I've got quite a few SQL statements like such:
SELECT foo FROM things WHERE user_id IN (1,2,3..n)
Is there a known limit to the number of elements that will safely fit in an IN clause like that?
I've got quite a few SQL statements like such:
SELECT foo FROM things WHERE user_id IN (1,2,3..n)
Is there a known limit to the number of elements that will safely fit in an IN clause like that?
No, but be careful when using the IN statement. If you use a subquery in your IN statement, performance might be negatively impacted because SQL Server must generate the entire result set and essentially build a potentially large IF statement internally.
For example, something like Select * From MyTable where MyColumn IN (Select myColumn from AnotherTable)
might be somewhat slow if the subquery returns a large number of rows. Often times it's more efficient to use EXISTS.
There is no technical limit, but there is a some kind of 'good sense' limit..

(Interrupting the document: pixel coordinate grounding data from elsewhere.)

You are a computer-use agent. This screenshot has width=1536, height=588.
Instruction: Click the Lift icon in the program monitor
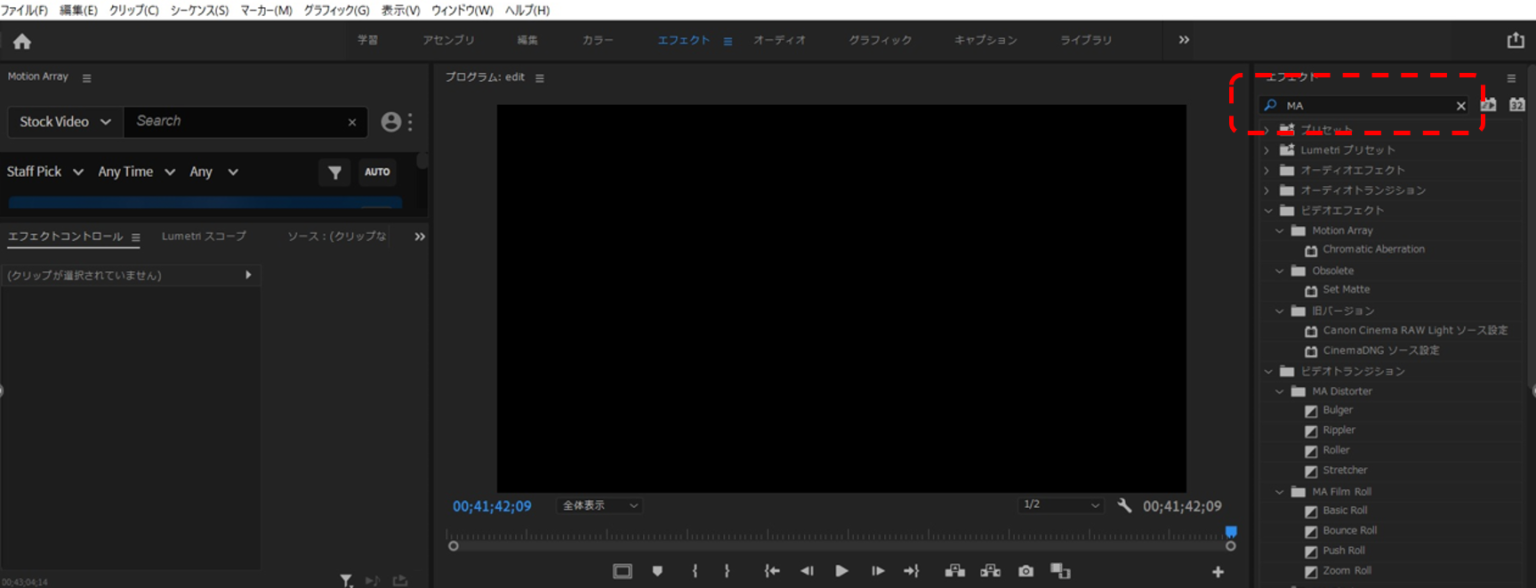[954, 571]
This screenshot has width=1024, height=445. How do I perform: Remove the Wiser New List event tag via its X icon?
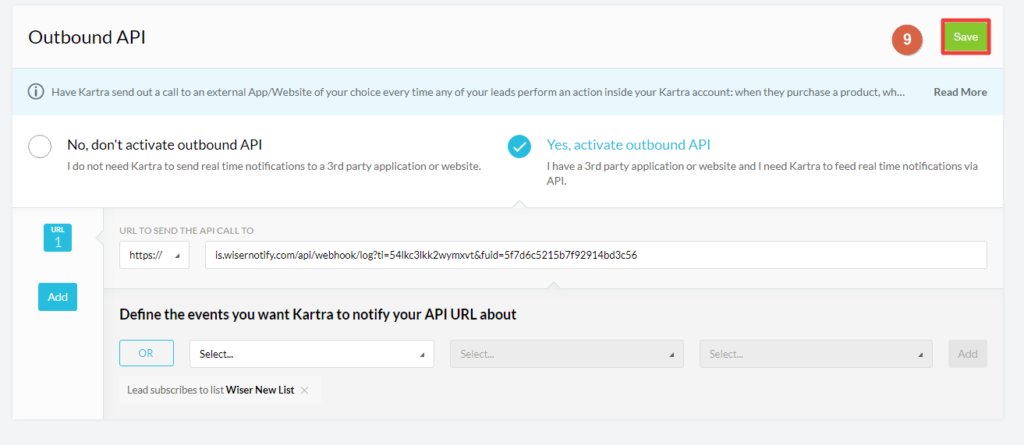(305, 390)
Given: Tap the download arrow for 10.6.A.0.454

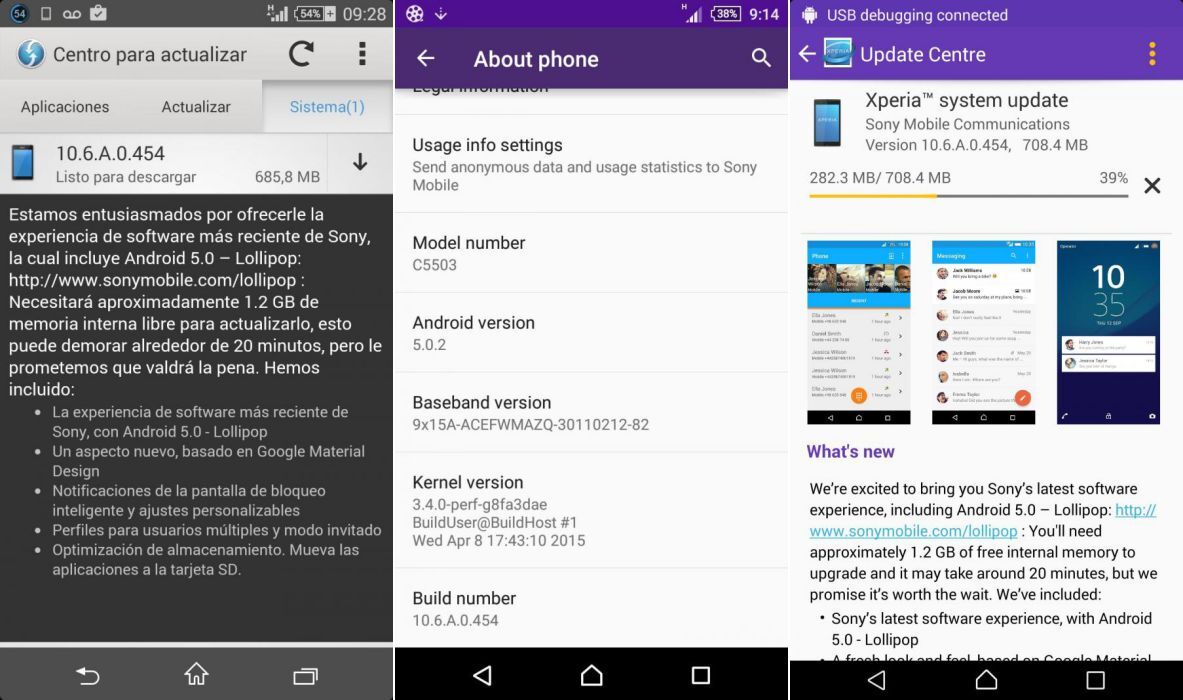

Having too much elements in the IN clause means the query have probably a bad design (imho)
I'm pretty sure Postgres has a limit of 1000....can't find any docco to support that though.
The 1000 limit in PostgreSQL is not a hard limit, it is a optimization limit, i.e; after 1000 PostgreSQL doesn't handle it very well. Of course I have to ask what in the world are you doing with a 1000 entry IN clause.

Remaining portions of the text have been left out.